Babam dar ve tiner kokusunun ağır şekilde hissedildiği nalburun yazıhanesinde, köşede, bacaklarını tabureye uzatmış oturuyor; ayağında eskimiş ve epey kirlenmiş kunduraları giyili; saçları ağarmış ve yanlardan açık bir şekilde seyrek. İçinde işsizlikten kendisini boşayan eski karısına olan öfkesi ve yüzünde vicdanın soğuk terleri var.

***

Daha önce babamı hiç bu kadar tedirgin görmemiştim. Babamın bu hali içimi eziyor; akmayan gözyaşları ve duyulmayan inleyişleri kaygı verici bir duygu uyandırıyordu bende. Sonra babam bir şeyler mırıldanır gibi oldu:

– ha şimdi vahtiymiydi… Üç beş kuruşumuz olaydı iğdi.

Ben hâlâ babamın bu söylediklerine bir anlam verememiş, şaşkınlığımı sürdürüyorken birden içeriye babamın toptancısı Ahmet giriverdi. Babamın ifadesiz, morarmış beyaz yüzü aniden dişlerini ortaya çıkarmıştı.

– Hoş geldin Ahmet’im.

– Selamın aleyküm Hasan’ım.

– Aleykümselam, gel otur.

Babamı ilk kez böyle görüyordum; her zaman serttir ve az konuşurdu, dilsiz ve kekemeydi. Şu anda ise ezikliğin ve çaresizliğin gölgesinde geveze oldu. Çevremde her şey öylesine tuhaftı ki: küçük yazıhanenin sandalyelerinde sanki yabancı birileri oturuyordu.

– Ha şimdi, İbs’den bi dört milyarlık sipariş geçecem.

– Hmm…

– Allah’ın izniyle… Peşin çalışiy ya, deyki peşin Yusuf.
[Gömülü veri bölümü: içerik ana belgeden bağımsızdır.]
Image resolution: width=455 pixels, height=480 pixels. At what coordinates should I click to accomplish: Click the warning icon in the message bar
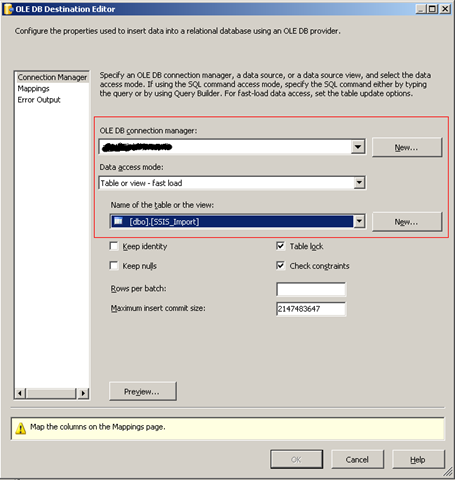(21, 428)
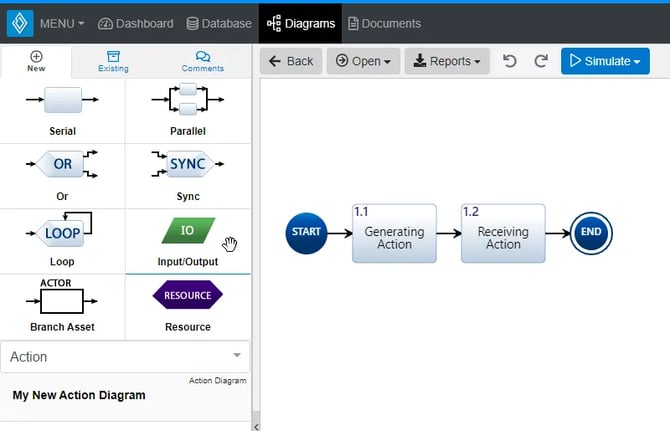Screen dimensions: 670x431
Task: Select the Serial construct icon
Action: pyautogui.click(x=62, y=100)
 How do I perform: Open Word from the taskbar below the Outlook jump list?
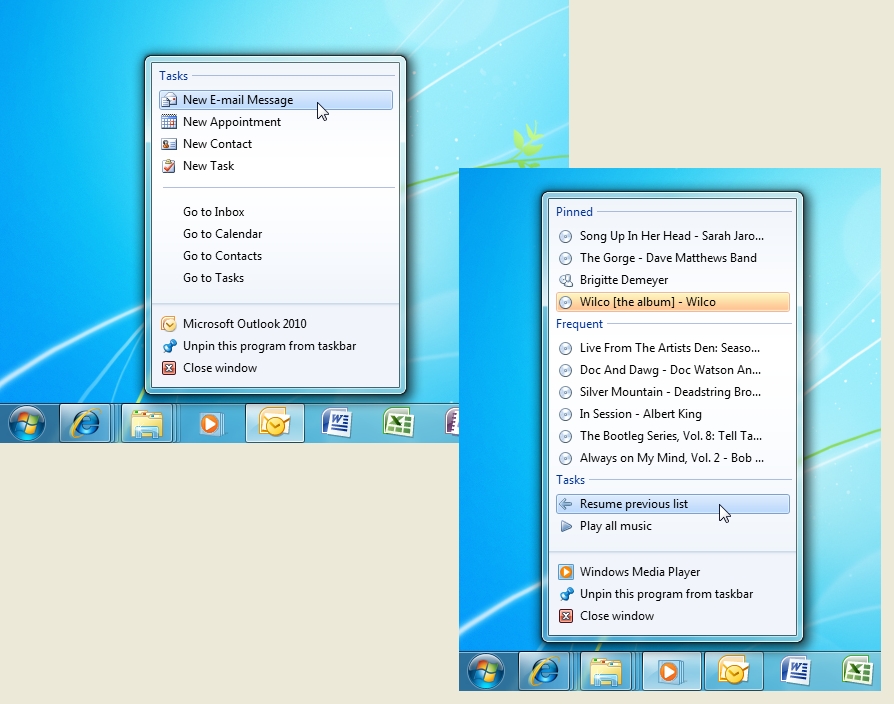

– Niye sen alıyordun ya Urmolit.

– Urmolit alıyorum da… Geçen yolladı, deyki öbürlerinden yoh… E dedim bir kaliteli bir malzeme de gelsin. Plasten serisi var İBS’nin şu yeşil kutular… E simdi onda yoh ya mecbur IBS’den getirim daha… Şöyle satarken içim rahat rahat satim ya Ahmet.

– Aynı adam satmıyor mu onu?

– Yoh! Onu… onu hoca satiy. Tanursun belki hocayı ama tanımazsın.

– Hoca kim ya?

– IBS Akçaabat’lı.

– Öztürk mü?

– Öztürk mü ne herhâlde. Öz… Özyeğin

– Şey… Özyeğinler!

– Özyeğinler he… Taniysin demı hocayı?

– … Tam bir çakal

– Yav çok iyi, iyi birisi yav… Çakal ney, nasıl çakallığı yani.

-Yav bırak Allahin seversen!

– Valla, fiyatları uygun Ahmet.

– Fiyatını demiyorum hacı.

– Hee?

– Adamlık sıfırdır da biraz da… O yüzden.

– Yo yo eydir ey, sağ olsun onun sayesinde yine de tutundum yani, boya verdi. Siz ne… Ne bilim yani.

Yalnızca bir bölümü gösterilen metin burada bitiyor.